PROBLEM STATEMENT
Return the data starting with the line that contains "Locate an element" and going on through the line that contains "price-tag-text: 19.5 is", both included, word for word. Leave out the pictures.

DATA LISTING

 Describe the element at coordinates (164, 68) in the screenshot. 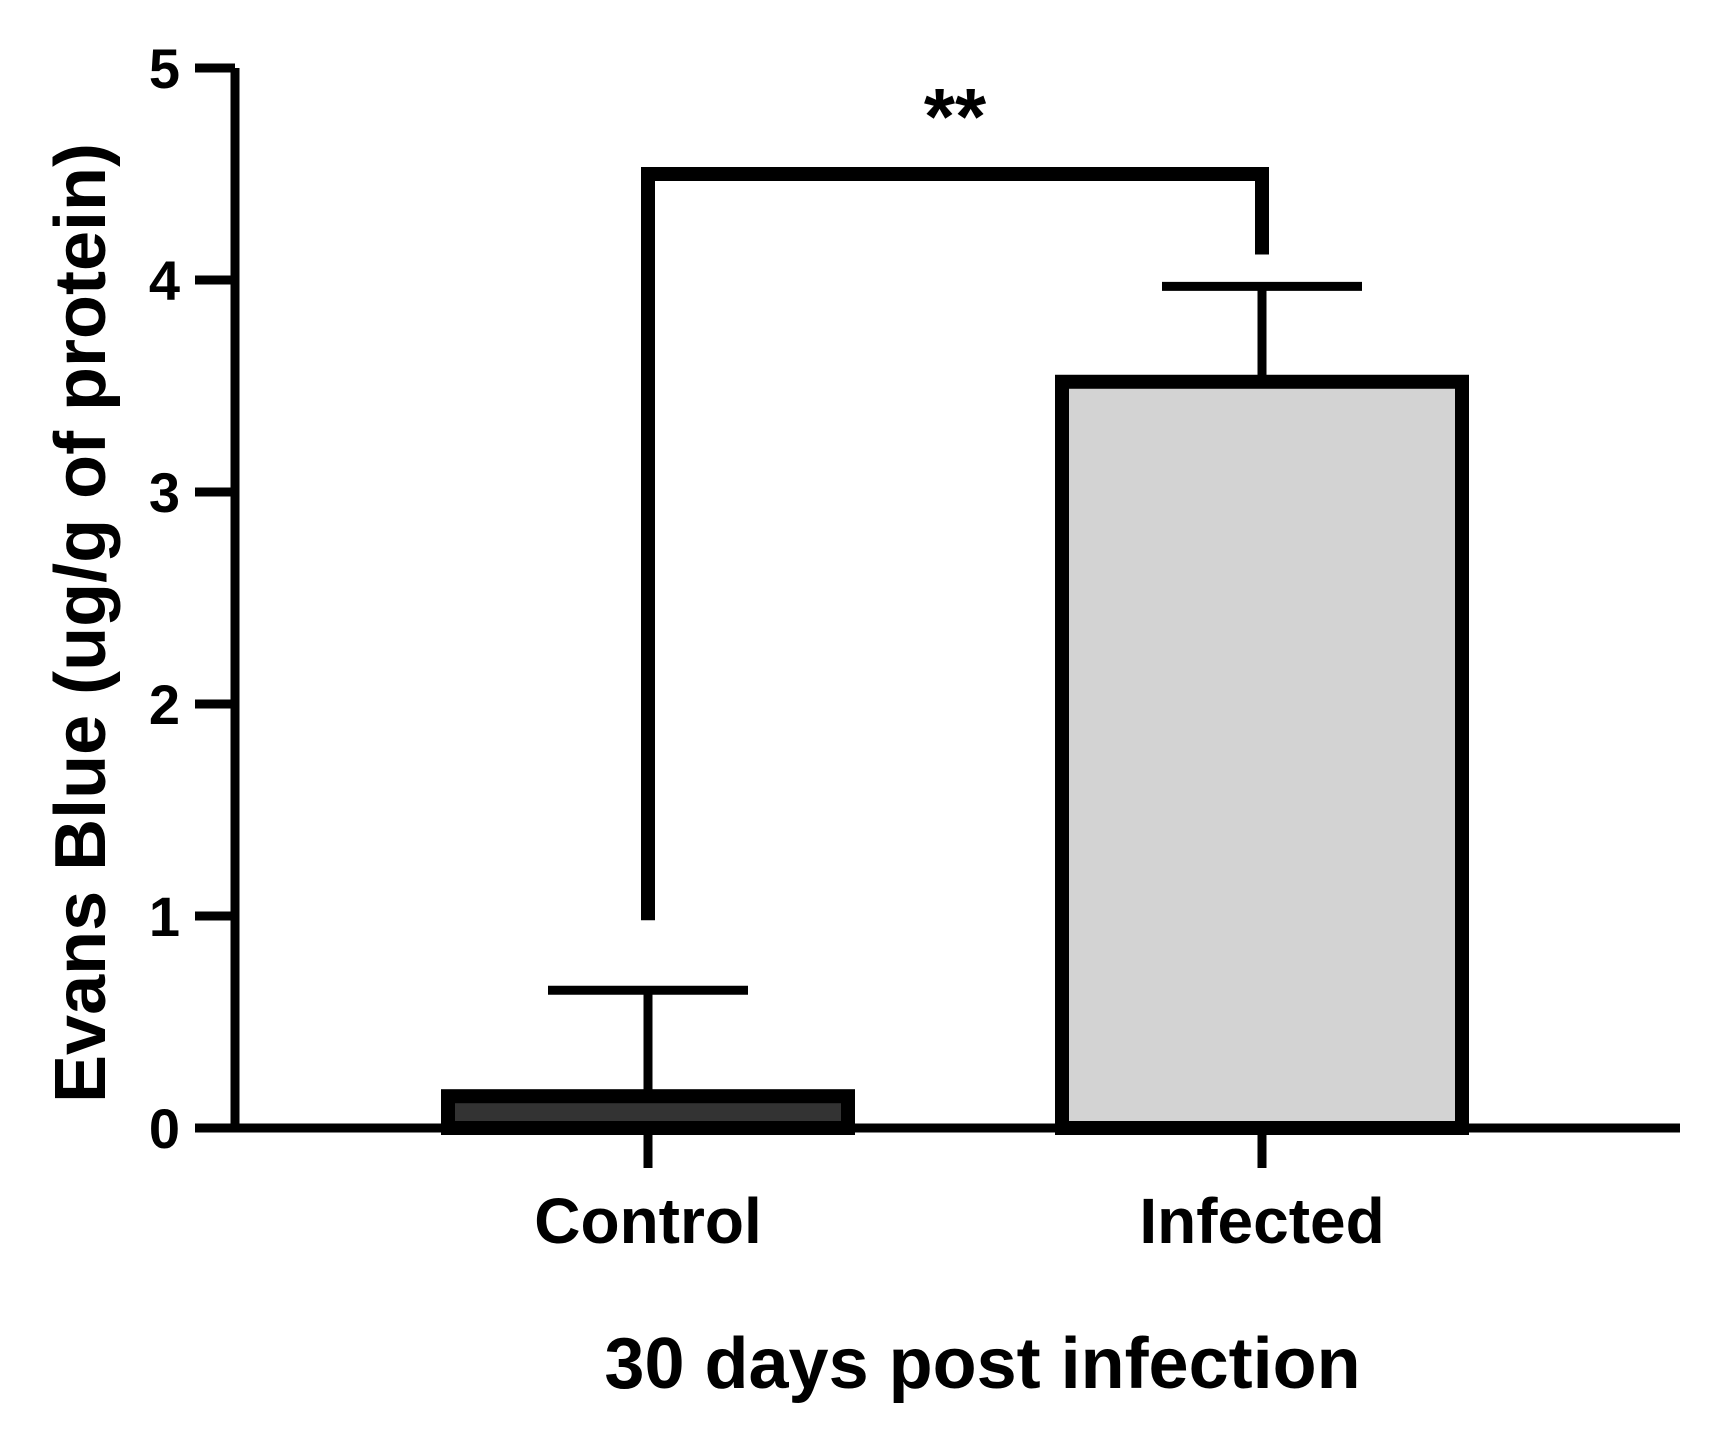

* * *

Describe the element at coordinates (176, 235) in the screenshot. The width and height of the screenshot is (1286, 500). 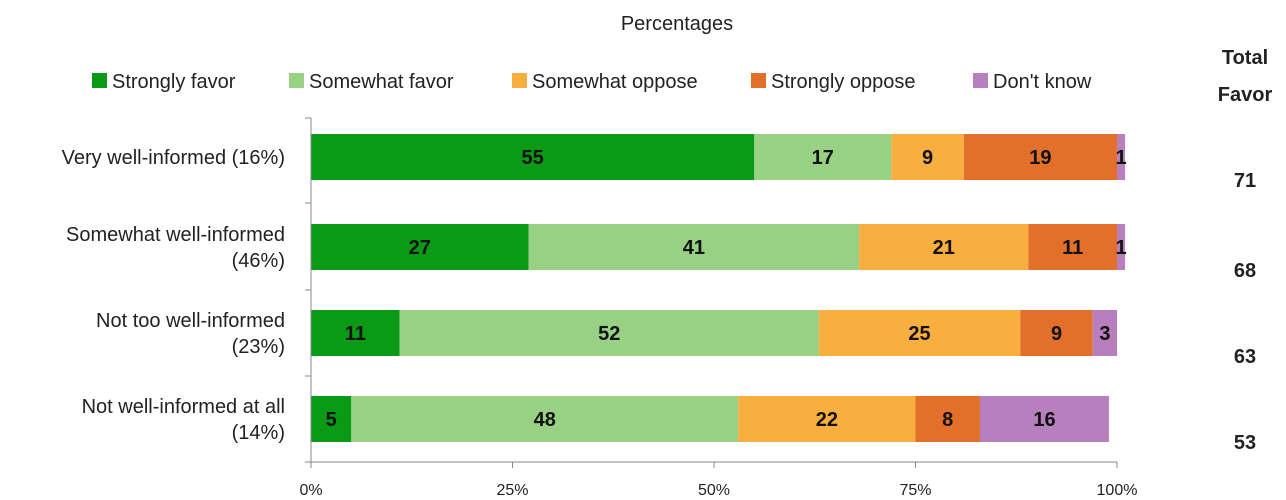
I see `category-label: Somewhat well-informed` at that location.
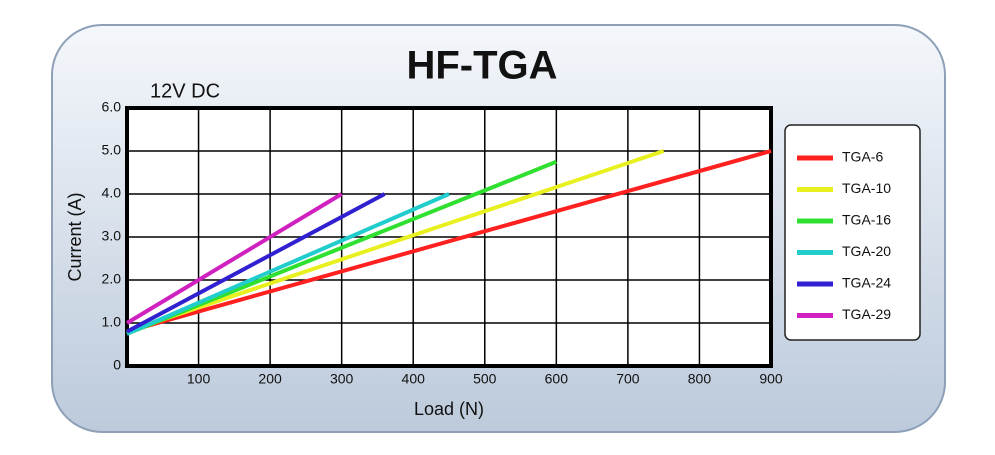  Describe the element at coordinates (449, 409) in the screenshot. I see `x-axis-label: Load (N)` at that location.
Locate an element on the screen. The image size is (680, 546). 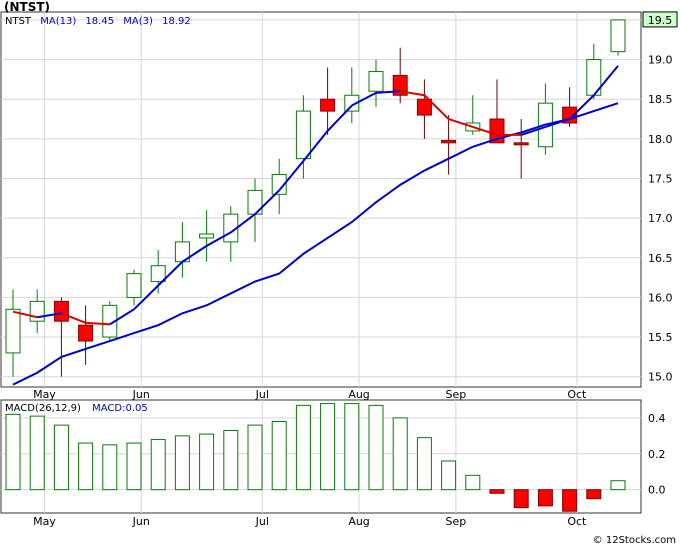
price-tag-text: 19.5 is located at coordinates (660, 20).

SOLUTION
Locate an element on the screen. The image size is (680, 546). 
price-tag-text: 19.5 is located at coordinates (660, 20).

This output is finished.